De manera que está in re (como
forma de las cosas) y post rem (en el entendimiento); ante rem, sólo
en la mente divina, como principio o modelo (idea) de .las cosas creadas
(In Seni., II, dist., I I I, q. 2, a. 2).
El universal es el objeto propio
y directo del entendimiento. Por razón de su propio funcionamiento, el
entendimiento humano no puede conocer directamente las cosas individuales. En
efecto, actúa abstrayendo la especie inteligible de la materia individual; y la
especie que es resultado de esta abstracción es el universal mismo. Por tanto, la cosa individual sólo la puede conocer el
entendimiento indirectamente, por una especie de reflexión.
Dado
que el entendimiento abstrae el universal, de las imágenes particulares y nada
puede entender si no es mirando a las imágenes mismas (convertendo se ad
phantasmata), conoce indirectamente también las cosas particulares, a las
que pertenecen las imágenes (Sum. theol., I, q. 86, a. 1).
El
entendimiento que abstrae las formas de la materia individual es el entendimiento
agente. El entendimiento humano es un entendimiento finito que, a
diferencia del entendimiento angélico, no conoce en acto todos los
inteligibles, sino que solamente tiene la potencia (o posibilidad) de
conocerlos; por lo tanto, es un entendimiento posible. Pero como
"nada pasa de la potencia al acto si no es por obra de lo que ya está en
acto", la posibilidad de conocer, propia de nuestro entendimiento, llega a
ser conocimiento efectivo por acción de un entendimiento agente, que
actualiza los inteligibles, abstrayéndolos de las condiciones materiales, y
actuando (según el símil aristotélico) como la luz sobre los colores (Ibid.,
I, q. 79, especialmente a. 3). Contra Averroes y sus seguidores, Santo
Tomás afirma explícitamente la unidad de este entendimiento con el alma humana.
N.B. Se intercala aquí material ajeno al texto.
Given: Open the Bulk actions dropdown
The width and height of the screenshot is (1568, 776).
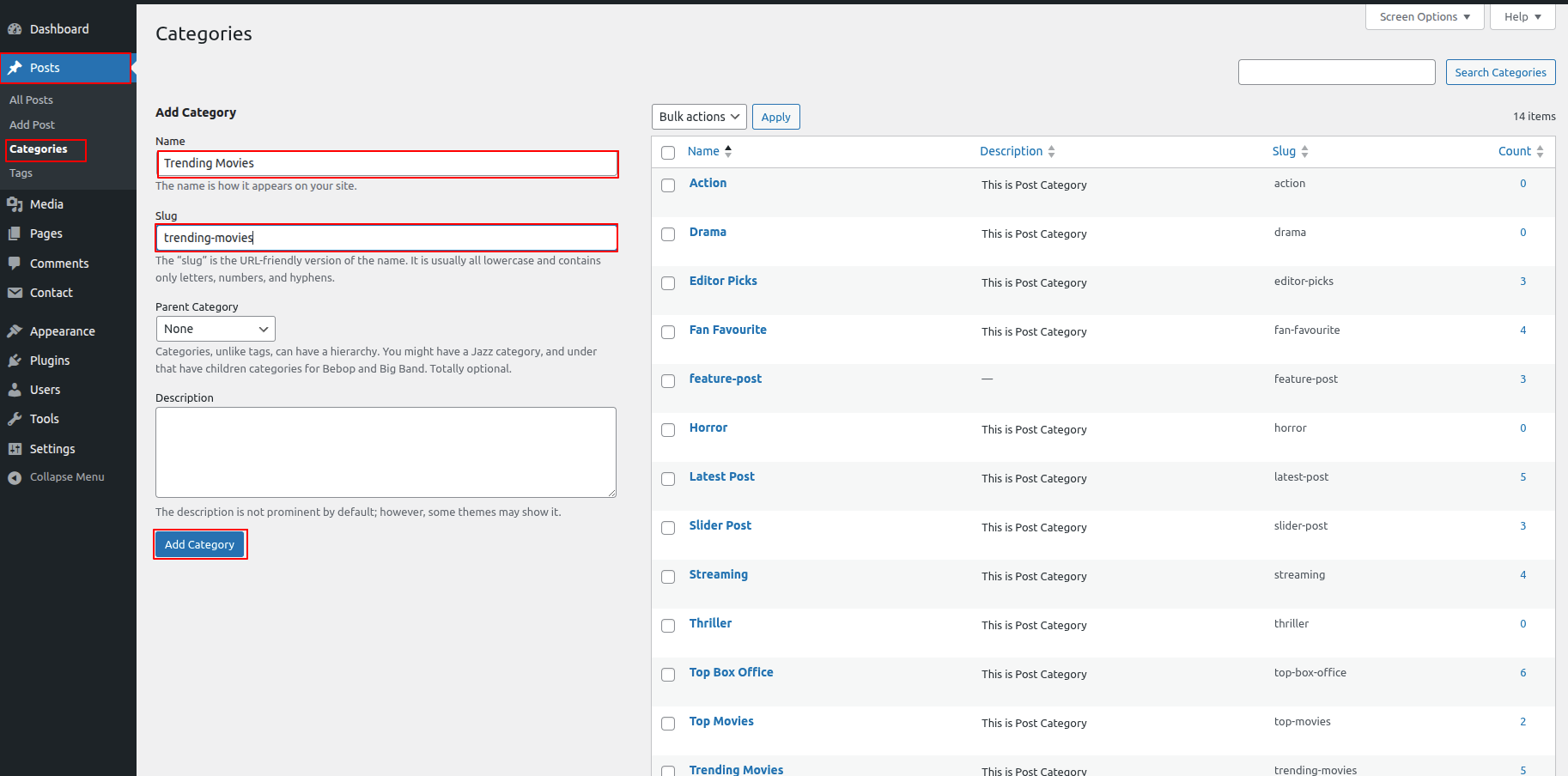Looking at the screenshot, I should point(699,117).
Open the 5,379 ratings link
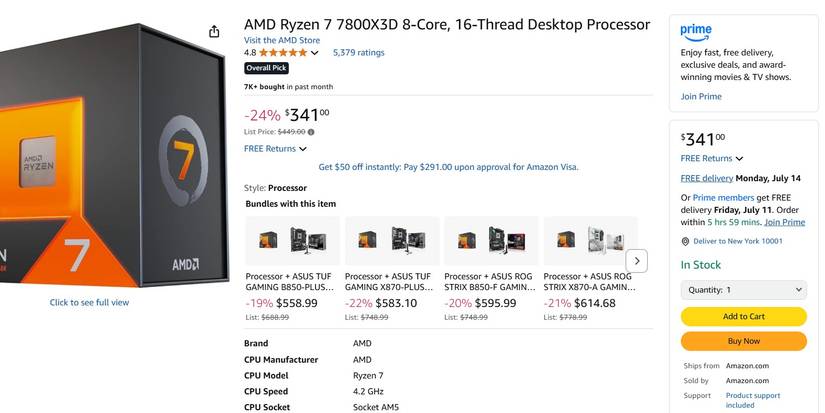The width and height of the screenshot is (825, 413). pyautogui.click(x=358, y=53)
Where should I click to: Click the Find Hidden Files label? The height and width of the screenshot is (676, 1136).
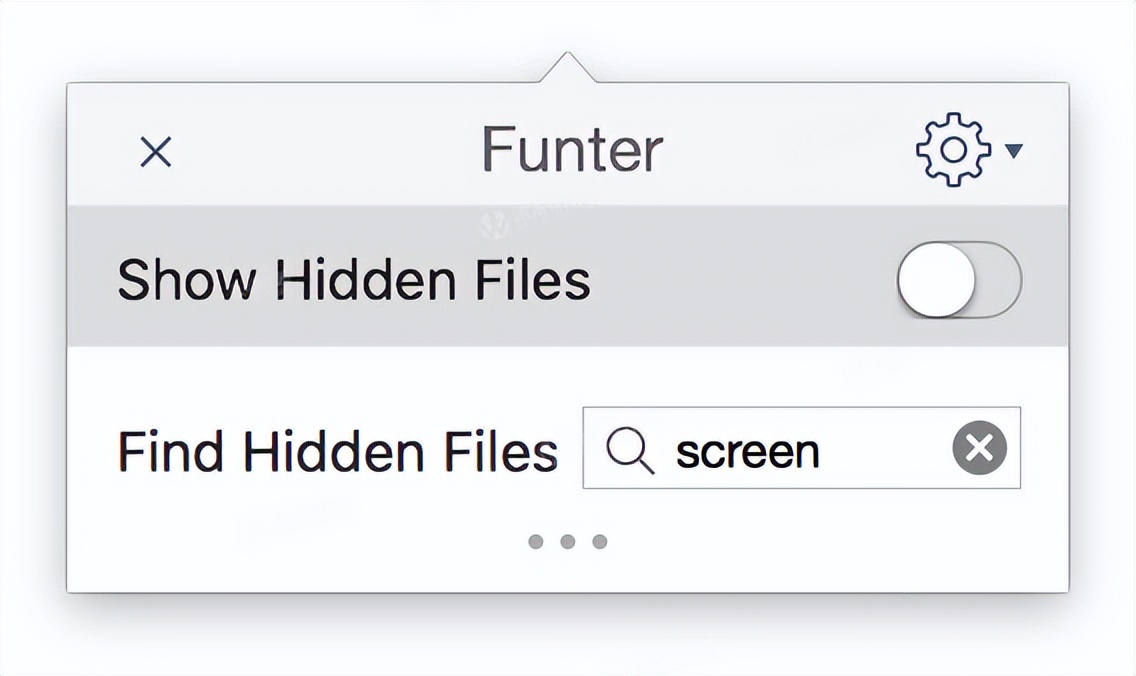(x=337, y=450)
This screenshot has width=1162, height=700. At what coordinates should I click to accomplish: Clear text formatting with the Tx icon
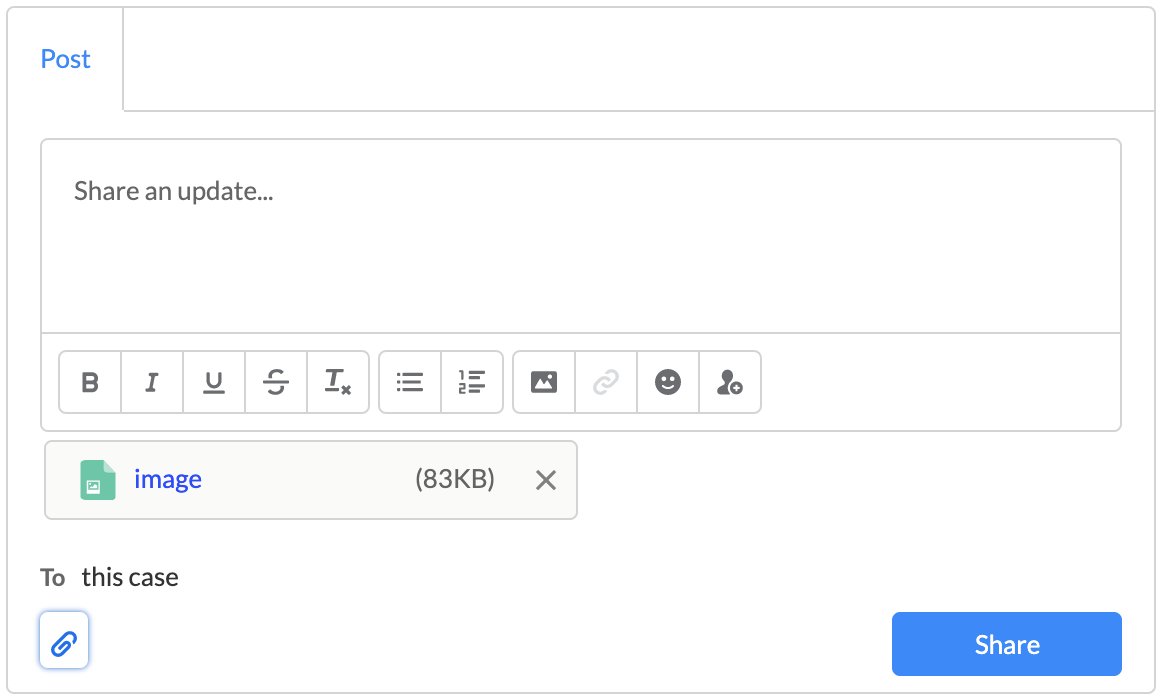(x=337, y=382)
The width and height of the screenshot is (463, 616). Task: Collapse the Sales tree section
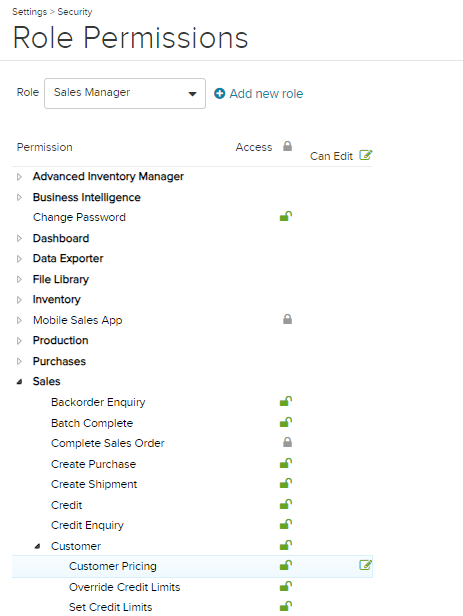(x=19, y=382)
Si el entendimiento agente estuviera separado del hombre, no sería el hombre el
que comprendería, sino el supuesto entendimiento separado el que comprendería
al hombre y las imágenes que en él hay; por consiguiente, el entendimiento debe
formar parte esencial del alma humana (Ib., \, q. 76) a. 1; Contra
Gent., II, 76). Por ello también el entendimiento agente no es uno solo,
sino que hay tantos entendimientos agentes como almas humanas; contra la tesis
de la unicidad del entendimiento, defendida por los averroístas, va dirigido el
famoso opúsculo de Santo Tomás, De unitale intellectus contra Averroistas ( §
284).
El procedimiento de abstracción
del entendimiento garantiza la verdad del conocimiento intelectual,
porque garantiza que la especie que existe en el entendimiento es la forma
misma de la cosa, y por ello hay correspondencia (adaequatio) entre
el entendimiento y la cosa. Siguiendo la definición que dio Isaac (§ 245) en su
Líber de definitionibus, Santo Tomás define la verdad como "la
adecuación del entendimiento y la cosa" (Sum.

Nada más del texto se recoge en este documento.